Here Comes the Weekly Music Thread

Let’s discuss any and all music here. Got a new artist who’s rocking your boat that you want to talk about? Post a video! Found out about that unearthed Coltrane album that has the jazz freak in you losing your mind? Lay it out for us! Have a theory about what your favorite band might do for their next album? Let’s hear it! Anything and everything music-related goes here.

REMINDER: On Thursday December 12, the discussion prompt for the Weekly Music Thread will be “Favorite Albums and Songs of the Decade”. For anyone who’s interested in participating, hopefully this will give you ample time to prepare your lists of favorite albums and songs from this decade, and have them ready to go! I will continue to post this reminder in the weeks leading up to the big day, and will also be posting in the open thread to both spread the word and to (hopefully) prevent someone else from posting a separate thread devoted to this exact same topic.


When I was in high school I mostly listened to what could be classified as punk rock, alternative and indie, with the Beatles and a bit of classic rock thrown in. With the notable exceptions of Public Enemy, Jimi Hendrix and Living Colour, my music collection basically consisted of white people with guitars (and mostly men at that – sure I had the Breeders, Patti Smith, PJ Harvey and Liz Phair, but not much else in the way of music by women).

Being a narrow-minded teenager, I naturally expressed my individuality by looking roughly the same as everyone else in my immediate social circle – in my case long hair (sometimes badly dyed), band T-shirts, flannels, baggy pants, ripped jeans, Chuck Taylors, army boots, toques and trench coats. And of course we hated the music that the jocks and the preps liked. Gangsta rap was too sexist (which it kind of is at times, but that’s beside the point). Pop music and dance music were way too vacuous. And when Green Day and the Offspring became multi-platinum successes after the popular kids finally got into music with guitars, we wanted nothing to do with them either. “Punk rock? More like spunk rock!” 16-year-old me guffawed any time one of those songs came on.

(Hilarious stuff – between making witty remarks like that all the time and being obnoxiously straight edge for much of high school, I clearly would have been the life of any number of parties that I didn’t get invited to.)
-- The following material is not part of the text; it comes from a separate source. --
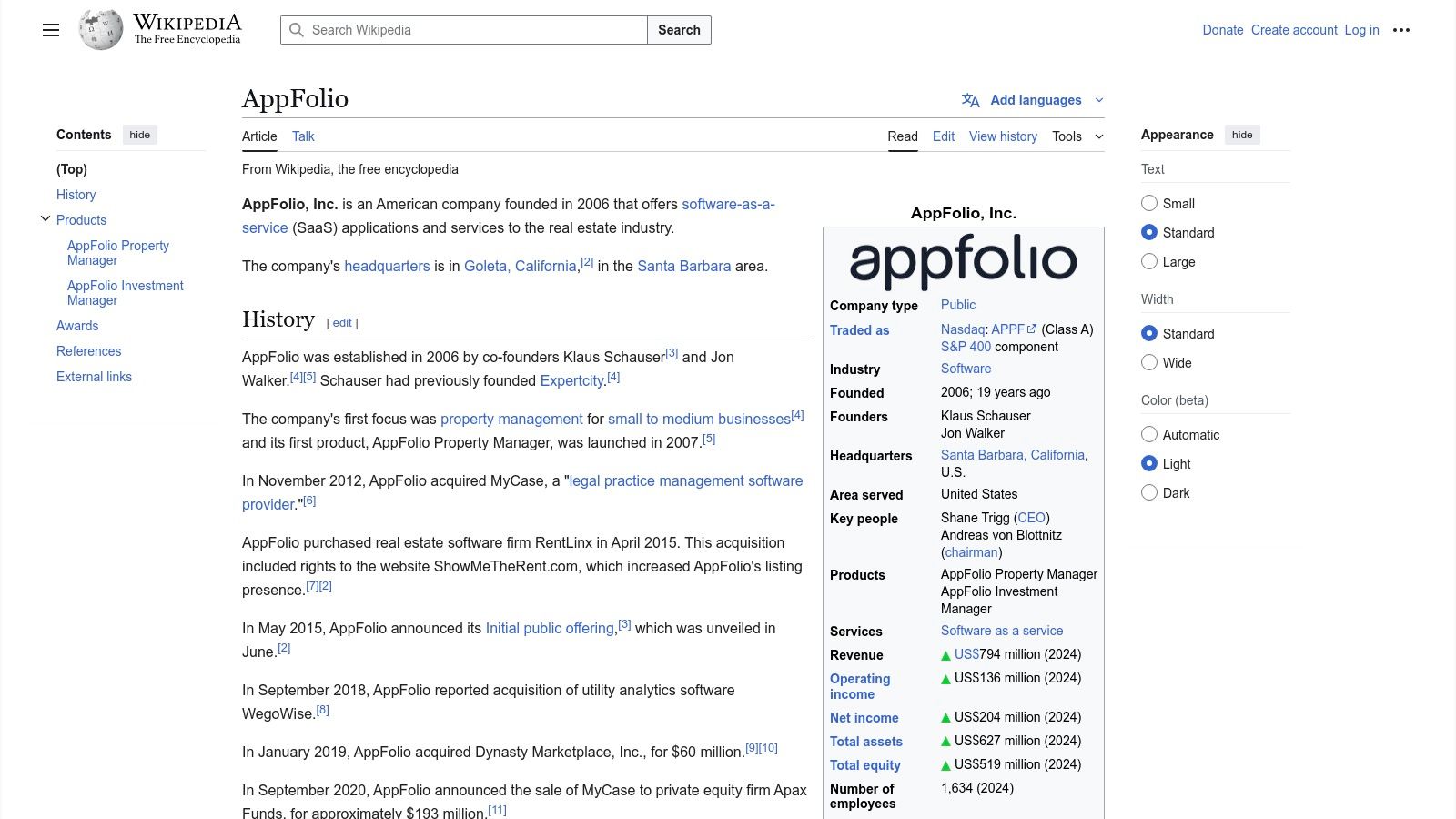This screenshot has width=1456, height=819.
Task: Select the Small text size option
Action: 1149,203
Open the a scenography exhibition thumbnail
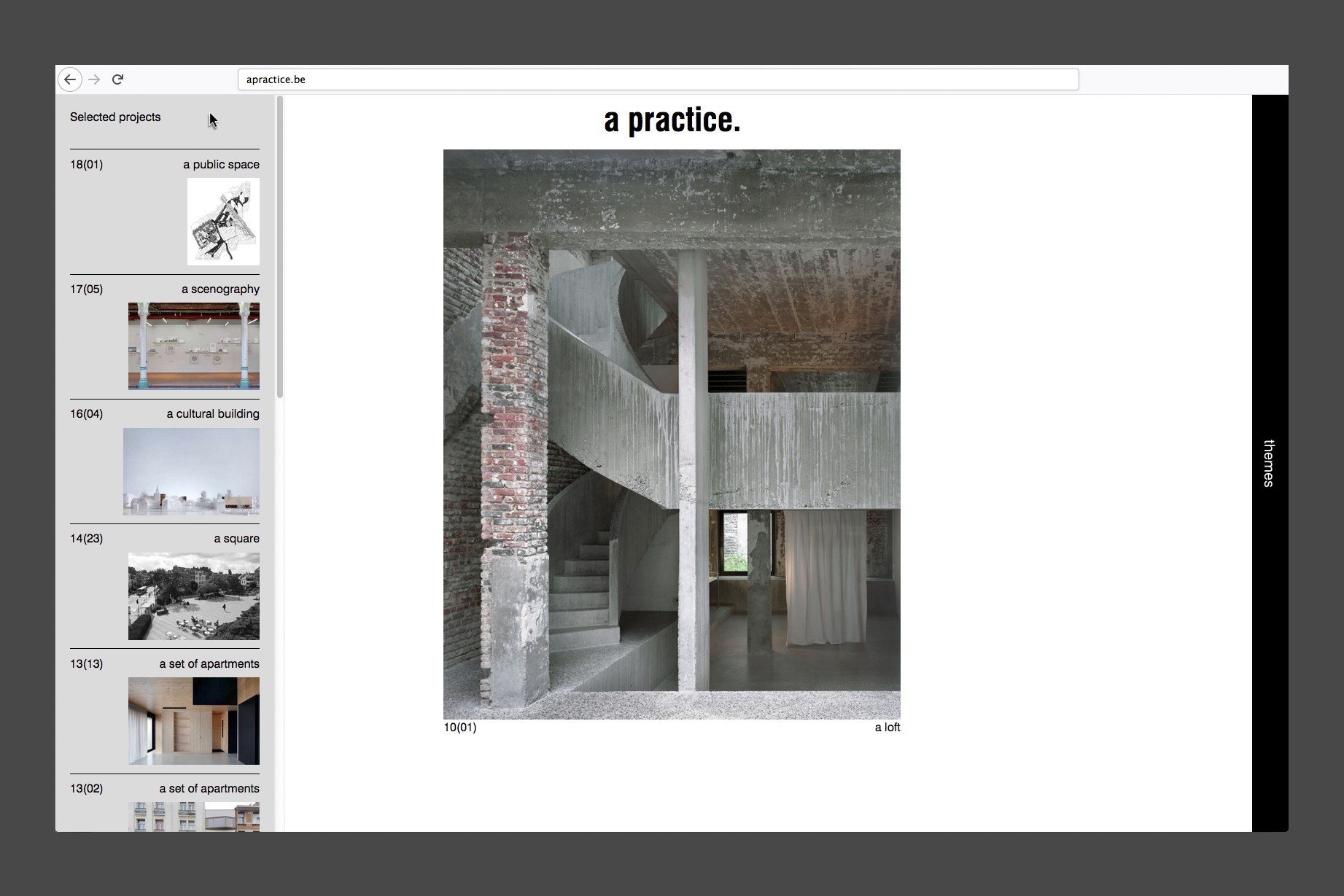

But by the end of high school our little clique had drifted apart, and I was starting to get into jazz and some of the weirder stuff I was hearing late at night on CBC radio. Then, after a summer spent discovering the wonders of THC and playing the hell out of my newly-acquired Tricky and Portishead CDs, I finally got to university and started smoking weed in earnest, which is when the Wu-Tang Clan suddenly started to make a hell of a lot more sense. My mind (and subsequently my musical world) expanded from there, and happily I would never be quite the same again.

Many years later, a song popped into my head. It was a song that when it was popular I associated with the townies (not quite rednecks, but not too far removed from rednecks either) that drove around the parking lot of the local shopping mall in our tiny town on Friday nights, with their car stereos blasting bass-heavy music at anyone in earshot. I hadn’t thought about it in years, but I just had to get that ear worm out. Luckily we live in an age where finding a song is generally as easy as typing the name of it into the YouTube search bar – and there it was:

Grade 11 me hated this song because it was popular, popular people liked it, and it was obviously sexist – there’s a woman dancing around in a bikini and it has nothing to do with the narrative, for fuck sakes! But grown-up me is more than willing to admit that this song is a jam that deserved to be a #1 hit in the winter of 1994.

Which leads to this week’s discussion prompt: Are there any songs that you hated when you were younger that you came to like (or even love) many years later?

Of course, any and all music-related topics are welcome. Have fun, and as always: rock out with yr guac out!